=== Brano proposto ===

Nel secondo dei tre capitoli in cui abbiamo suddiviso il dossier del teologo Gordo, si registrano le simpatie godute dall’Opus sotto i pontificati di Giovanni Paolo II e di Benedetto XVI, si rileva l’aumento dei conflitti con le Chiese locali e si presenta la riforma della prelatura voluta da papa Francesco.
Non sorprende che, nel tempo intercorso tra l’approvazione della costituzione apostolica Ut sit (1982), il Sinodo ordinario del 1987 e il pontificato di Francesco (2013), l’Opus Dei abbia avuto – come era prevedibile – una crescita spettacolare: presente in più di sessanta paesi e composto da più di 93.000 membri laici, molti dei quali affermati politici e uomini d’affari, contava duemila sacerdoti, la maggioranza in Europa e in America Latina.
Una lenta deriva
Fu un’epoca ricca di servizi al vescovo di Roma e alla sua curia – ovviamente, nella fedeltà al modello pre-conciliare per quanto riguarda la comprensione e l’esercizio dell’autorità e del potere, promosso dal vertice della Chiesa cattolica – durante i pontificati di Giovanni Paolo II e di Benedetto XVI. E, allo stesso tempo, di grandi dissapori con molti vescovi locali.
Ma è anche vero che fu un’epoca in cui non sono mancate le denunce per la sua vicinanza e il suo schieramento a favore di politiche e di prassi economiche liberali profondamente antievangeliche, senza che i corrispondenti dicasteri della Santa Sede accogliessero tali accuse.
Da parte di membri della stessa prelatura aumentarono le imputazioni nei confronti di determinate decisioni o iniziative diocesane o riguardo a teologi sospettati – a parere dei denuncianti – di deviazioni dottrinali. E tali denunce – a differenza di quelle segnalate in precedenza – incontrarono una notevole accoglienza presso la Santa Sede. Segno chiaro che i criteri di coloro che denunciavano erano in piena sintonia con le opzioni ecclesiologiche, morali, teologiche e di governo imperanti durante i due pontificati anteriori a quello di Francesco.
Non sorprende tuttavia che, a poco a poco, siano affiorate preoccupanti segnalazioni critiche sui modi di procedere e sulle particolari opzioni della prelatura; soprattutto da parte di persone che, dopo averne fatto parte, avevano deciso di uscirne. E lo fecero comunicando le motivazioni e le ragioni della loro decisione.
Né deve stupire che si cominciassero a conoscere dossier con giudizi molto negativi sulla prelatura in cui si denunciavano comportamenti e decisioni che, compiuti da membri dell’Opus Dei, si scontravano frontalmente con le scelte adottate da diverse Chiese locali in cui operava l’Opus Dei o qualche organizzazione ad esso collegata.

=== Voci fornite ===

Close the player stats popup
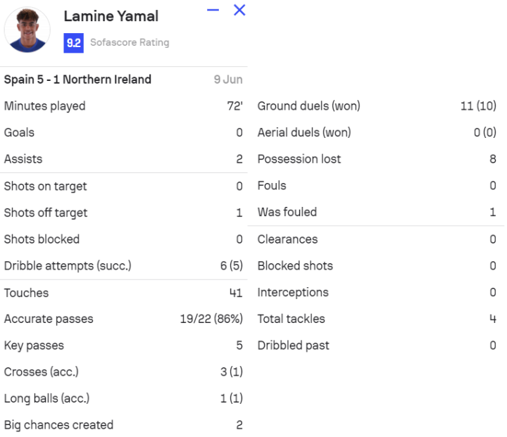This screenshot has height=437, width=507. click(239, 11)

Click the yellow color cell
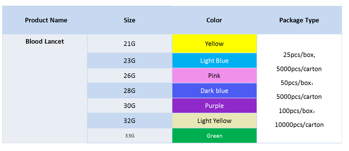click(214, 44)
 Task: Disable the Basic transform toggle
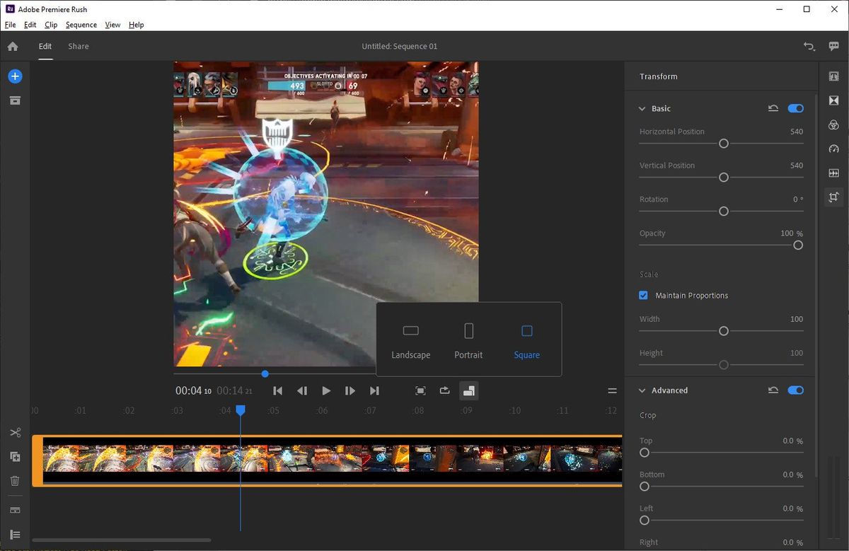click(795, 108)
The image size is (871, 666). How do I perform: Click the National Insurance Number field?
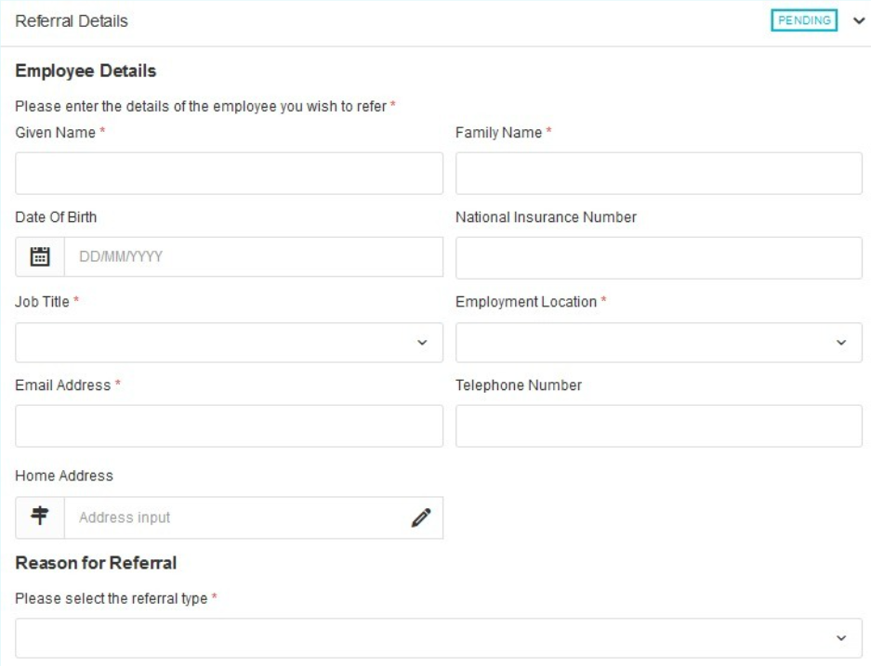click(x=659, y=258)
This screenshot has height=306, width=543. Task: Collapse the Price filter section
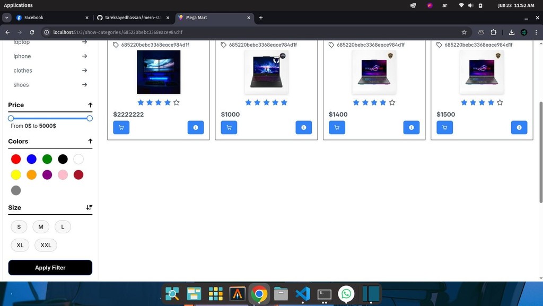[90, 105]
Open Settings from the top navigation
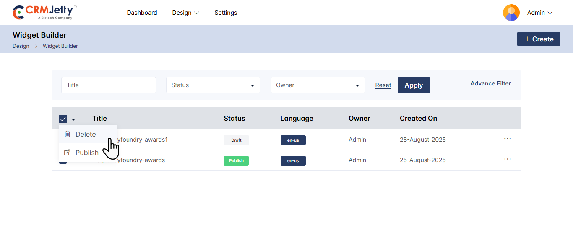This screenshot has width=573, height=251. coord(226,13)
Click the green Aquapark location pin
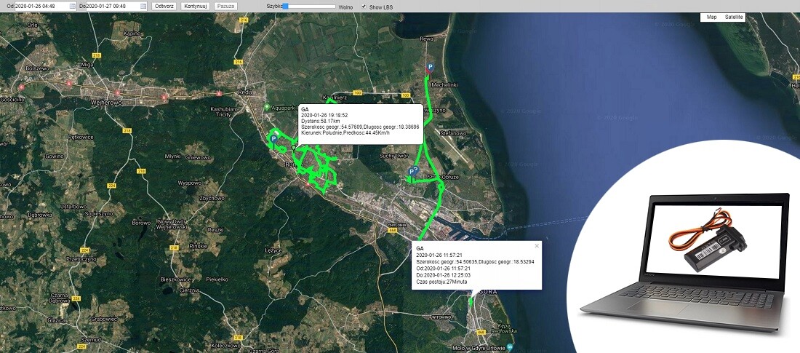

===
=== Voci fornite ===

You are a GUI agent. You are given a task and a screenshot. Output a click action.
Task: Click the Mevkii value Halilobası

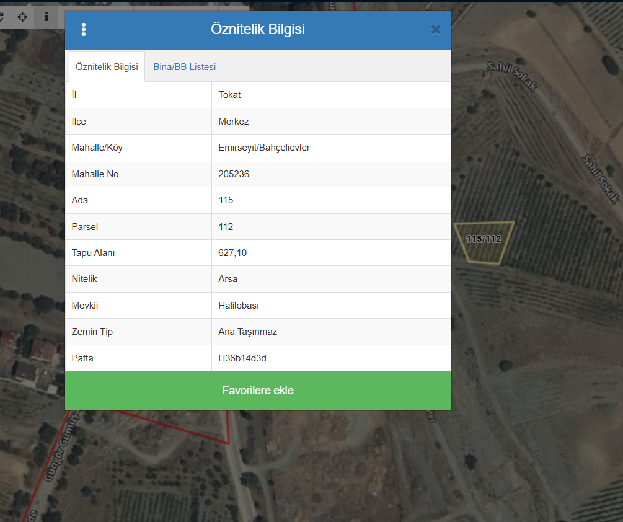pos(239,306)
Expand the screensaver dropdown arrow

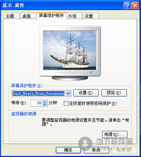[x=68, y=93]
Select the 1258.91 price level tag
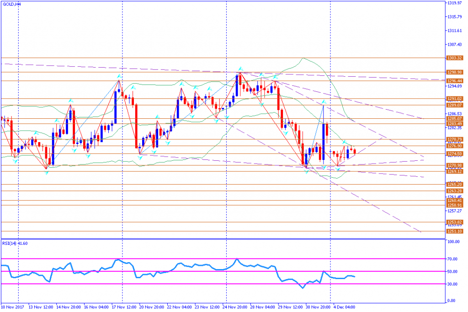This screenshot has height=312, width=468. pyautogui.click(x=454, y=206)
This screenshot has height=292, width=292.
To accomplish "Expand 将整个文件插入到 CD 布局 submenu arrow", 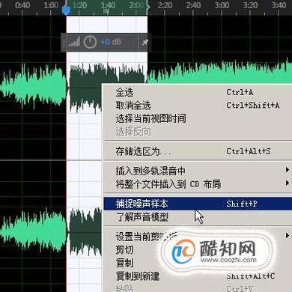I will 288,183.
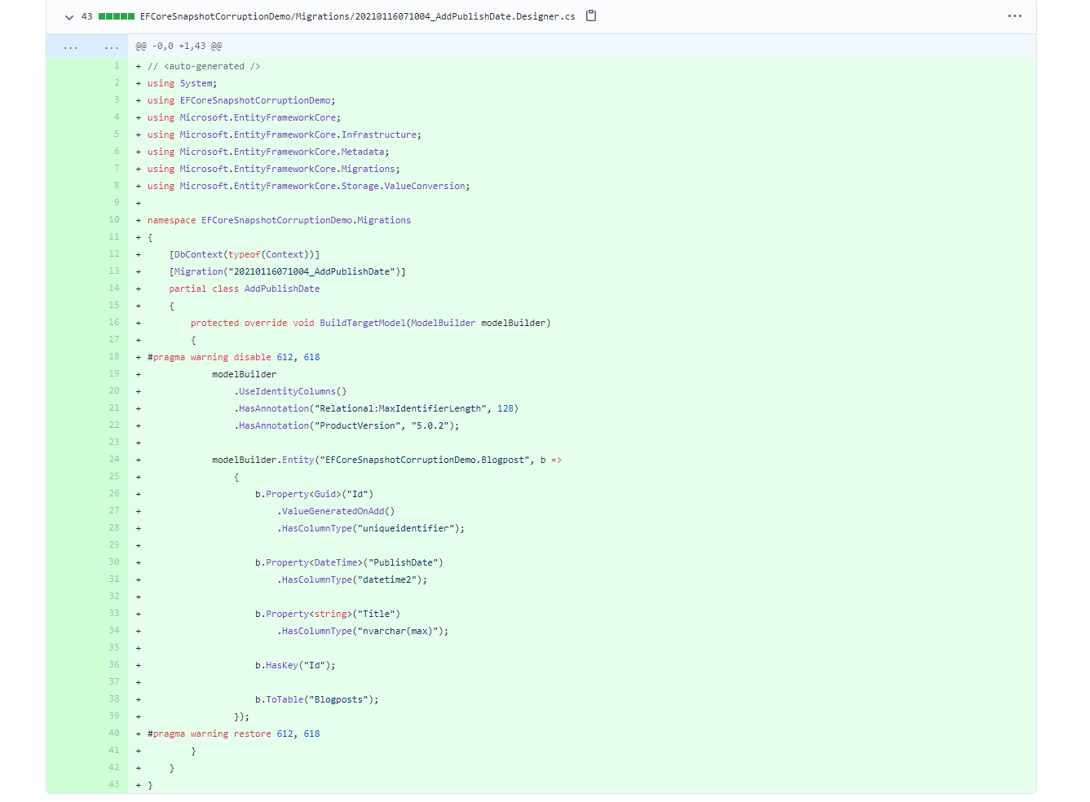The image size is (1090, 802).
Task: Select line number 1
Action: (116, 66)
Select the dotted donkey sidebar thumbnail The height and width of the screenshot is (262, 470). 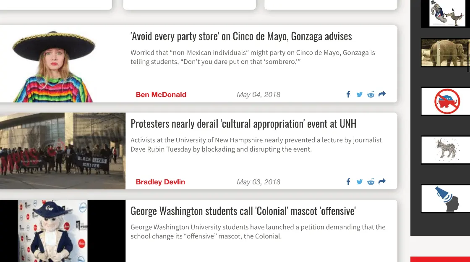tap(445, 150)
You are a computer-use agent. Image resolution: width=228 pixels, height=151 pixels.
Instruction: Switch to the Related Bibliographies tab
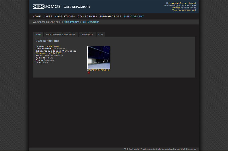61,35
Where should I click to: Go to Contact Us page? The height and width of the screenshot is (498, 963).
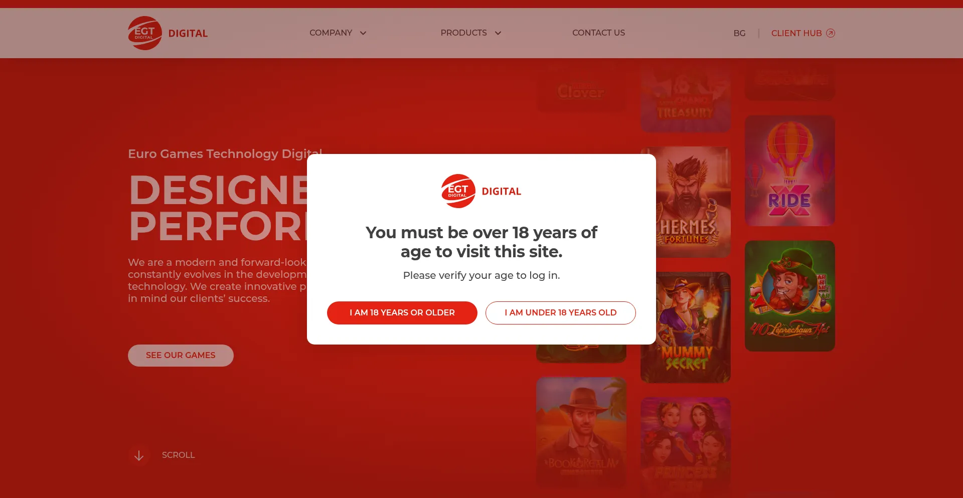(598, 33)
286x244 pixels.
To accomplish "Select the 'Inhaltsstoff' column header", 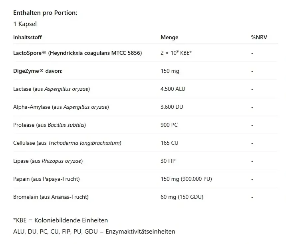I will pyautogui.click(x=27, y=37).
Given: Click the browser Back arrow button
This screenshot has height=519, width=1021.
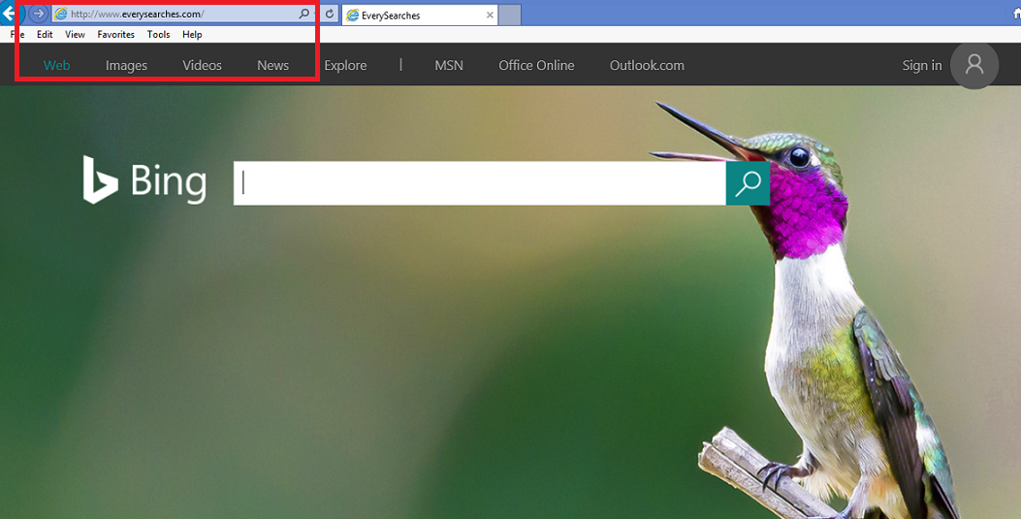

===

→ **Scopo dell'esercizio**
Stabilisci se ciascuna delle affermazioni seguenti concorda con il brano sull'Opus Dei. Rispondi sì o no e cita alla lettera le parole del brano che decidono la risposta.
1. L'Opus Dei era composto da più di 93.000 membri laici.
2. I dicasteri competenti della Santa Sede accolsero le denunce sulla vicinanza dell'Opus Dei a politiche economiche liberali.
3. Le denunce di membri della prelatura contro teologi sospettati di deviazioni dottrinali trovarono ascolto presso la Santa Sede.

→ **Spazio risposta**
1. Sì: «composto da più di 93.000 membri laici».
2. No: «senza che i corrispondenti dicasteri della Santa Sede accogliessero tali accuse».
3. Sì: «incontrarono una notevole accoglienza presso la Santa Sede».